YOUR GOAL
Go through the material underneath and show every line where the string "This" occurs.

*-*-*

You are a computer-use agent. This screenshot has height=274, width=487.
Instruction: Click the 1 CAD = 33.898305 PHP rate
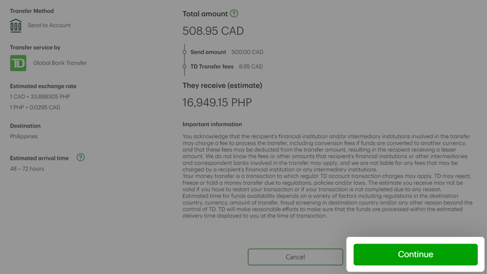[x=40, y=97]
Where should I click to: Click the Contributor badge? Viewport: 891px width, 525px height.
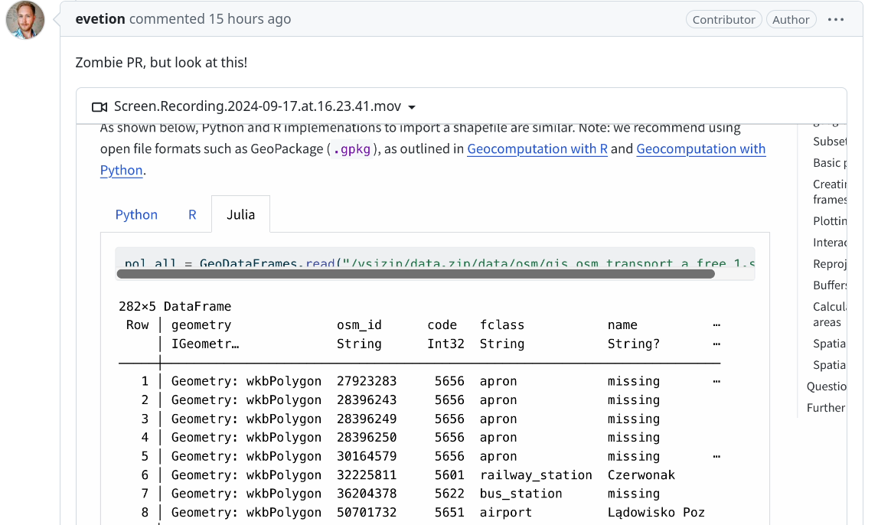[723, 20]
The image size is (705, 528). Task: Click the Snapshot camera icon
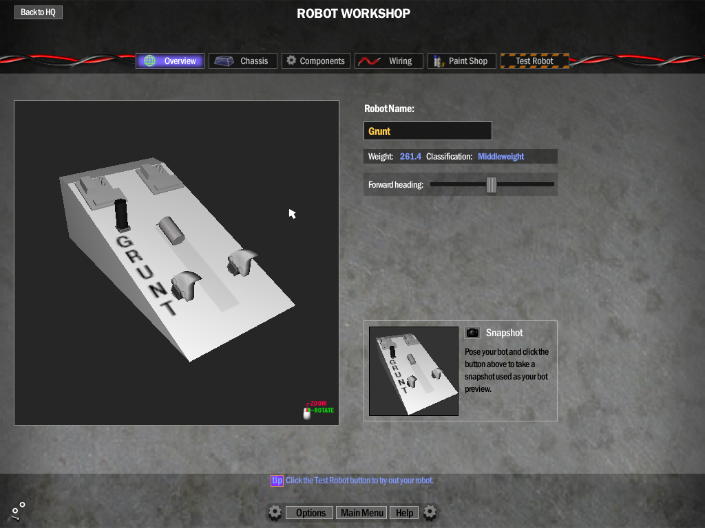[x=472, y=333]
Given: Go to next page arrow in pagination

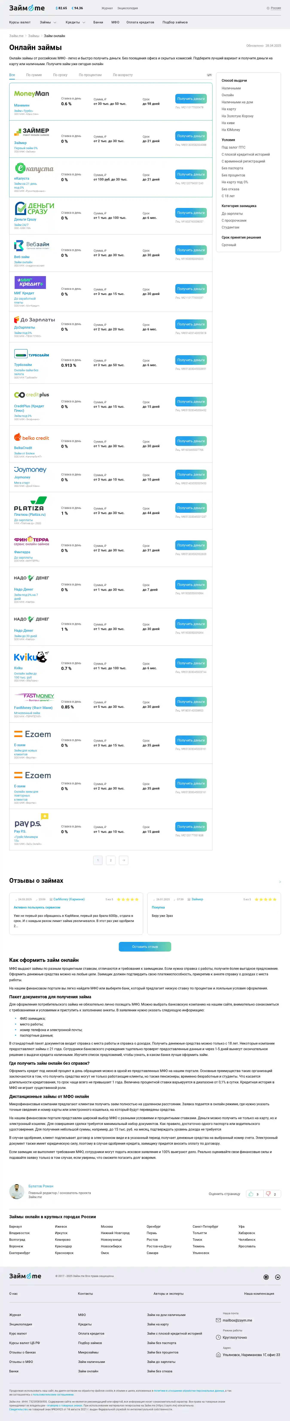Looking at the screenshot, I should (124, 860).
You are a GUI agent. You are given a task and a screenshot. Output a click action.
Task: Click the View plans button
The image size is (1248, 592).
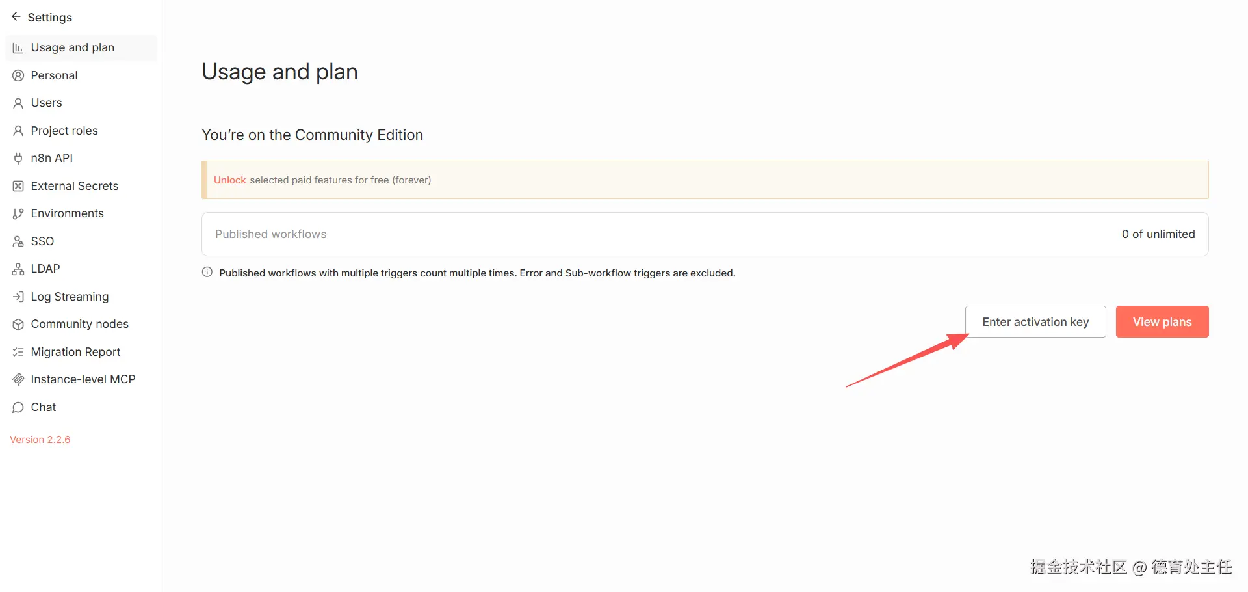tap(1162, 322)
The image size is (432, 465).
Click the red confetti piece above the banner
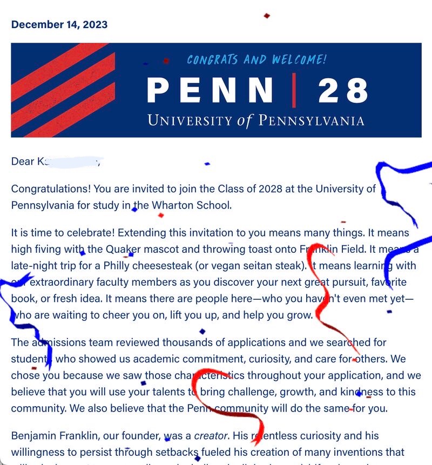[x=266, y=16]
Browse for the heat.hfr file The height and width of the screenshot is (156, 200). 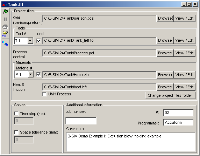pyautogui.click(x=165, y=87)
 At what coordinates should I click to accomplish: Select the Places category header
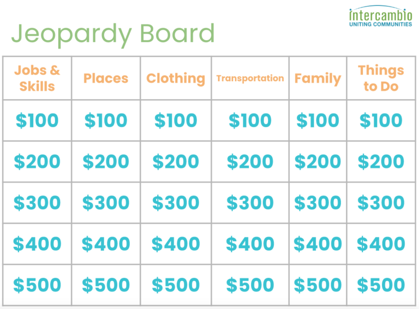pyautogui.click(x=106, y=78)
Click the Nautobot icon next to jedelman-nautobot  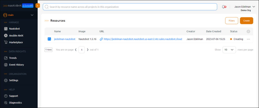pyautogui.click(x=49, y=39)
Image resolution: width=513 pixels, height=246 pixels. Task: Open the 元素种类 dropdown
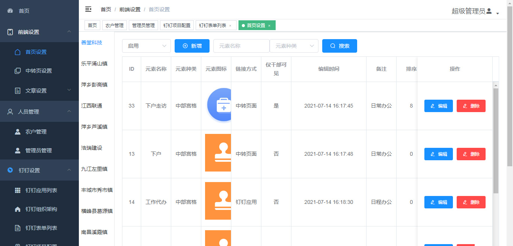294,46
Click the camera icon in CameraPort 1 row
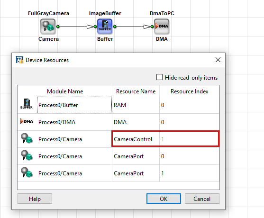The image size is (264, 218). point(27,173)
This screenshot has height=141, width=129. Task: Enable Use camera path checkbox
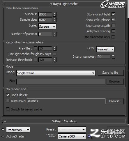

*-*-*

RESPONSE
You are a computer-use agent. This screenshot has height=274, width=487.
This screenshot has height=141, width=129. Task: Enable Use camera path checkbox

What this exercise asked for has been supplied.